Однако в этом есть подвох. Восьмидесятилетний вдовец Вадим, бывший государственный служащий, делает свое продолжение аренды квартиры условием ее продажи и относится к своему новому молодому соседу по комнате с резким презрением — смесью его собственной злобной мизантропии и уродливой ксенофобии, унаследованной от окружающей его культуры. Дистанция и недоверие — это позиция старика по умолчанию по отношению к другим людям, в то время как юношеские матчи по керлингу, которые он регулярно посещает в качестве зрителя, — это самое близкое, что он может сделать к человеческому контакту.

Однако без особых уступок с обеих сторон отношения между этими двумя явными противоположностями, которые, если не сказать больше, взаимно склонны к уединению, постепенно оттаивают. Ни один из них не может полностью оставаться островом, хотя Вадим действительно культивирует отчуждение от своего чопорного, материалистичного сына Петра (Владимир Вдовиченков). Медея, тем временем, не может полностью отвергнуть настойчивые ухаживания своего бывшего грузина Ладо (Владимир Даушвили), чье путешествие в Россию в погоне за ней приводит его под прицел российских депортеров.

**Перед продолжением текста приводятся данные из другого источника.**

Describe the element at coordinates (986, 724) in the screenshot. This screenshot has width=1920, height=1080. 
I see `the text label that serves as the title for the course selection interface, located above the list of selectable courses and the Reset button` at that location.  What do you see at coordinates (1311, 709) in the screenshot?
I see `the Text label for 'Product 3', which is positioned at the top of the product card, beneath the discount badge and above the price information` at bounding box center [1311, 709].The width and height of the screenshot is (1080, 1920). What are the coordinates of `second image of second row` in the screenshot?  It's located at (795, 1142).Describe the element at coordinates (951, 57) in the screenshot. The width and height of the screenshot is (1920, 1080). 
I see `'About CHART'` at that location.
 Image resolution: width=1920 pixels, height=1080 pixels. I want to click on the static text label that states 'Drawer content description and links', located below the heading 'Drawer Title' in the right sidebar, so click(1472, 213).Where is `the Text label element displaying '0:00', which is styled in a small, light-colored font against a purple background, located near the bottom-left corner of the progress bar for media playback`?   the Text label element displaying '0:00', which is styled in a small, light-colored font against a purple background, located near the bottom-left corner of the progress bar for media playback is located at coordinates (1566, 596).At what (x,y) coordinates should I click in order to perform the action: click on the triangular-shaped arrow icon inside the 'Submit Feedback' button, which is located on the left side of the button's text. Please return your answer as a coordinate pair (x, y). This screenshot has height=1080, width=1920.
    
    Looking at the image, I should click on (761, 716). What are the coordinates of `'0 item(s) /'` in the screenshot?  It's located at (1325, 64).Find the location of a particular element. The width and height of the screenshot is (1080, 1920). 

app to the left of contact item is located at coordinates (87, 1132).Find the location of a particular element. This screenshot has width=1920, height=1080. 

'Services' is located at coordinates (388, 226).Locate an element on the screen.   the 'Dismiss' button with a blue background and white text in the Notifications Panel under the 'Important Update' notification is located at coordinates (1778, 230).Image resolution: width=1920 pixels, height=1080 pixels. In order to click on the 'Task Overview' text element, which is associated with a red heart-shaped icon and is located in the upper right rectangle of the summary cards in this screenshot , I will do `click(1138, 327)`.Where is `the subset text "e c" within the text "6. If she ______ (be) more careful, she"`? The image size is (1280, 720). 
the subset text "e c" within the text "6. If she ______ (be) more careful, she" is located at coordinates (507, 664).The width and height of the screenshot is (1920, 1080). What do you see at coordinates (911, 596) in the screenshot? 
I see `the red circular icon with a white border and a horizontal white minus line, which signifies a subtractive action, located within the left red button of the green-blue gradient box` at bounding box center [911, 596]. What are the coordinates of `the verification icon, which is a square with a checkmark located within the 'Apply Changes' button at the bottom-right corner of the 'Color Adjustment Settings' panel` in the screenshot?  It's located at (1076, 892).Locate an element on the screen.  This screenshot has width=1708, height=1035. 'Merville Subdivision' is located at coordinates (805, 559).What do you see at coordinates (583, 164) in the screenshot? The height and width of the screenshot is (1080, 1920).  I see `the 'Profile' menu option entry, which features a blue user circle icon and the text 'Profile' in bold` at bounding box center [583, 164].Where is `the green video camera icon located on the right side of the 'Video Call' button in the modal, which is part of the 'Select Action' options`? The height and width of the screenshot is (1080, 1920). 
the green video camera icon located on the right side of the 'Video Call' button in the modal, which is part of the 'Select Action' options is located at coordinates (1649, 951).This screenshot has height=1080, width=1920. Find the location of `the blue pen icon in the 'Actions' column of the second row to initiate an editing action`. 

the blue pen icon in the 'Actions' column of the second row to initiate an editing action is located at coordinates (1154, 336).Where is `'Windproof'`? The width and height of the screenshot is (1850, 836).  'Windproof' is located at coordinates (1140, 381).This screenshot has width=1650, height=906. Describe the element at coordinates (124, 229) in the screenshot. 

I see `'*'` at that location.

Медленное смягчение центральных, кросс-культурных, кросс-поколенческих отношений фильма могло бы скатиться в сентиментальную территорию, если бы не изящно сдержанная игра Демурии и Дрейдена — последний в своем последнем появлении на экране перед своей смертью в прошлом году. В их характерах достаточно извращенных, иногда мрачно-смешных особенностей, чтобы усложнить аллегорические наклонности сценария фильма, написанного режиссером с анонимным соавтором, который вытравливает микропортреты зияющей человеческой печали в более широкой панораме массовой трагедии. Но главные удовольствия в «The Antique» — это время, место и температура, все вызванные через запотевшую линзу испанского оператора-оператора Горки Гомеса Андреу — лауреата премии ASC Spotlight за работу над «House of Others». Снова накладывая на кадр окисленные текстуры, пахнущие повреждением водой и гнилью зеркала, его точные композиции предполагают, что страдальческое настоящее становится позорной историей прямо на глазах его участников.